Psycho-Pass – Primeiras impressões

Se a temporada de outono começou e começou muito bem, na última quinta-feira foi a vez de uma das estreias mais aguardadas desse período, marcando o reinício das obras do bloco noitaminA em Outubro: Psycho-Pass.

Mais do que falarmos das suas qualidade técnicas, da equipe por trás da obra, é crucial entenderemos primeiro o contexto em que se passa a história. O ano é 2103, um futuro onde foi desenvolvida uma tecnologia capaz de mensurar o potencial latente de criminalidade de uma pessoa através da sua personalidade e estado mental.

Diferente de Minority Report (2002), filme do diretor Steven Steven Spielberg e estrelado por Tom Cruise onde os crimes era previstos antes de acontecerem, Psycho-Pass, apesar de seguir a mesma linha de uma metrópole futurista que controla seus cidadãos em um estado constante de alerta, segue por um caminho diferente e muito mais brutal ao considerar o estado mental de uma pessoa, eliminando aqueles que tem apenas o potencial para fazer algum ato criminoso – mesmo que isso não fosse certo de acontecer.

Neste primeiro episódio somos apresentados à Akane Tsunemori, uma ingênua detetive da força policial local recém promovida após uma brilhante carreira acadêmica que irá co-comandar um grupo de pessoas que possuem um alto potencial criminoso, mas que são usados para caçar outros criminosos pelo pequeno contingente que a polícia vem tendo. Mas como diz um dos personagens no meio do episódio, na vida real todo conhecimento acadêmico da jovem será inútil, pois a realidade é muito mais crua do que se pode colocar em um livro.

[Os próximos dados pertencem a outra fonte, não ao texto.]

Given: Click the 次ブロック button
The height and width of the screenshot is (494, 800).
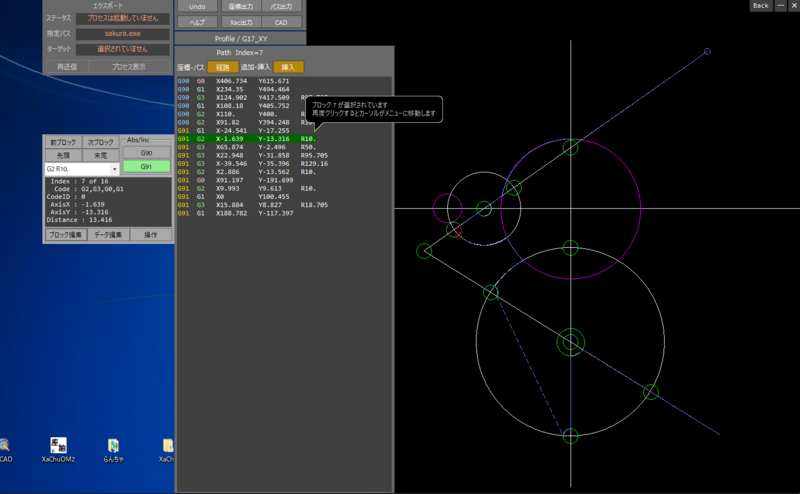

Se em Minority Report – e desculpem pelos spoilers do filme a seguir – o sistema quase perfeito acaba se mostrando falho, aqui a situação é muito mais agravante. Como podemos ver claramente no final do episódio, o “Psycho-Pass”, nome da medida de potencialidade latente de criminalidade, é extremamente volátil, principalmente pelas condições mentais a que as pessoas são submetidas. Como um estudante de Psicologia, esse sistema me causou um grande arrepio por quantificar algo tão maleável quanto as emoções humanas.

Olhando com mais cuidado, um sistema que deve possuir apoio da maior parte da população – pelo menos não pareceu o contrário nessas primeiras impressões – por conseguir impedir e eliminar crimes e criminosos, na verdade é um tiro no pé já que a própria condição de controle a que as pessoas estão submetidas – com scanners espalhados pela cidade para detectar qualquer coisa fora do padrão – é um fator que alimenta o sistema, aumentando o número de criminosos.

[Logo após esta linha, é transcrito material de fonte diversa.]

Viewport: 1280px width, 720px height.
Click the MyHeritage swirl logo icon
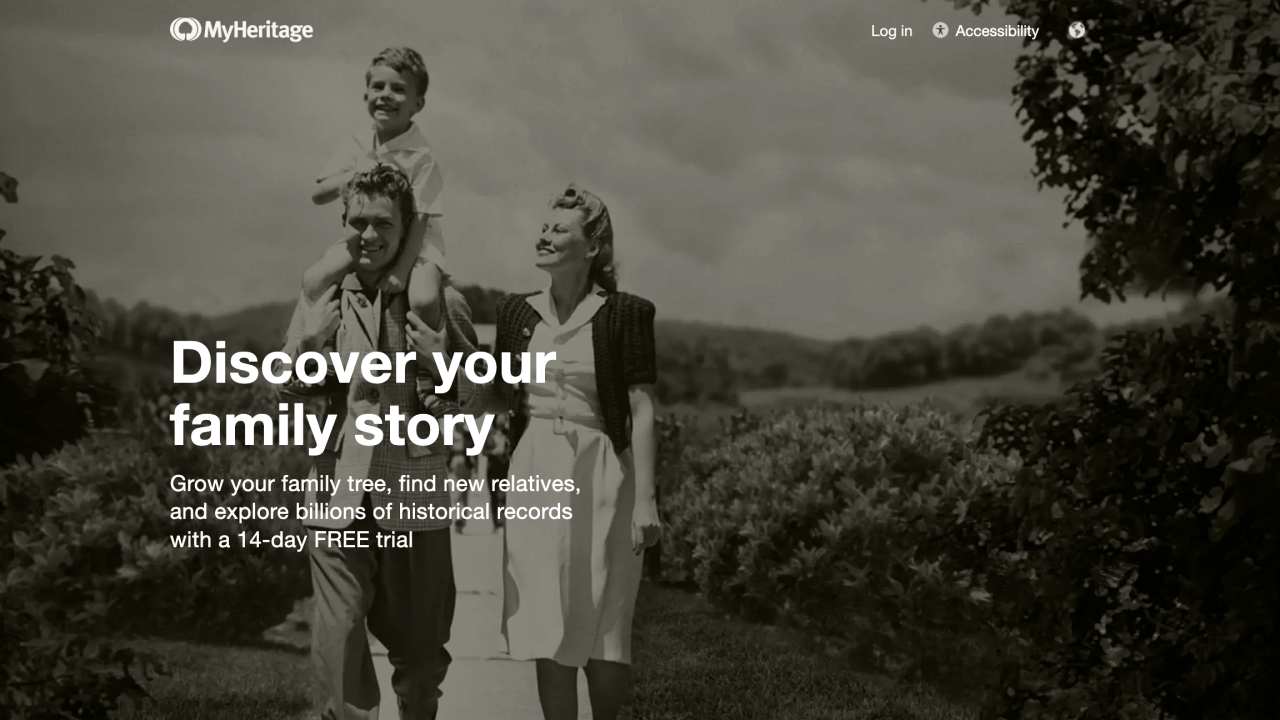click(x=185, y=30)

O sistema anti-criminalidade de Psycho-Pass é o mesmo que apagar fogo com gasolina.

Outra comparação inevitável é com o também anime do noitaminA e da Production I.G, Guilty Crown. Seja pelas origens similares (bloco, estúdio, atmosfera futurista etc) ou pelo hype anterior e posterior a sua estréia, é difícil não temer que Psycho-Pass não siga o mesmo caminho sofrível que seu “primo”. Mas pelo que foi visto existe uma forte diferente entre as obras naquilo que é um dos principais chamativos do mais recente: o roteiro de Gen Urobuchi.

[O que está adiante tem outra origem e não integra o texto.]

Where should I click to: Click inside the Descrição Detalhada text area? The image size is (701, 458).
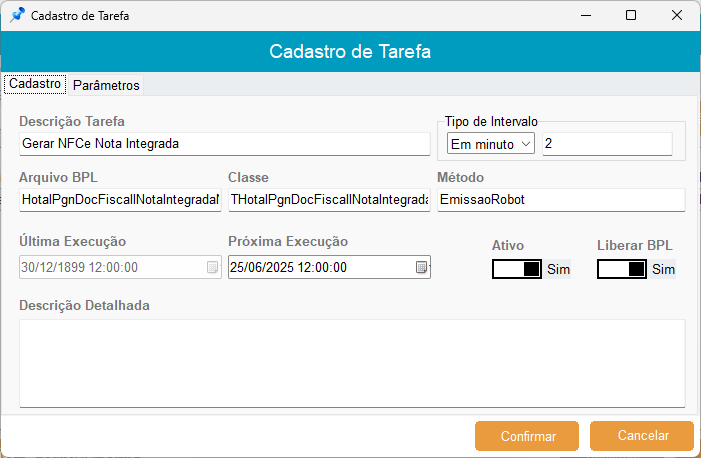352,363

Sim, quem viu Madoka Magica há de lembrar-se dos requintes de crueldade impostos por seu criador. E se lá as coisas pareciam um tanto quanto sádicas por usar-se de garotinhas mágicas, aqui tudo parece mais natural, o que por um lado diminui o impacto emocional que o episódio três de Madoka causou no fandom, por outra acaba criando um prognóstico mais equilibrado do que podemos esperar em Psycho-Pass. Ainda assim neste episódio já vemos que as coisas nesse futuro são complicadas, com estupros e corpos explodindo na sua tela.

Outro ponto animador são as próprias palavras do Diretor Chefe e de Gen Urobuchi em entrevista ao site da Weekly Playboy News quando comentam que não só estão aguentando forte pressão para não incluir elementos que agradem ao público fujoshi, como também proibiram sequer falar de moe durante as reuniões sobre o projeto.

Não é nenhuma surpresa que a parte técnica se mostrou impecável, ainda que não estonteante, com a animação do estúdio Production I.G e o bom character design adaptado do traço de Akira Amano, conseguindo manter seus aspectos mais cruciais, sem que ele ficasse deslocado do resto do quadro.

A predominância de cores escuras lembra um pouco o tom dado nas obras de Satoshi Kon, como Paranoia Agent e Millennium Actress, porém menos vivas para dar uma sensação de produção noir.

Ao casar um instigante argumento, ótima produção técnica e personagens interessantes, Psycho-Pass conseguiu entregar aquilo que prometeu. Agora é esperar pelo resto da série e torcer para ela não GuiltyCrownizar.

E você, o que achou da estréia de Psycho-Pass?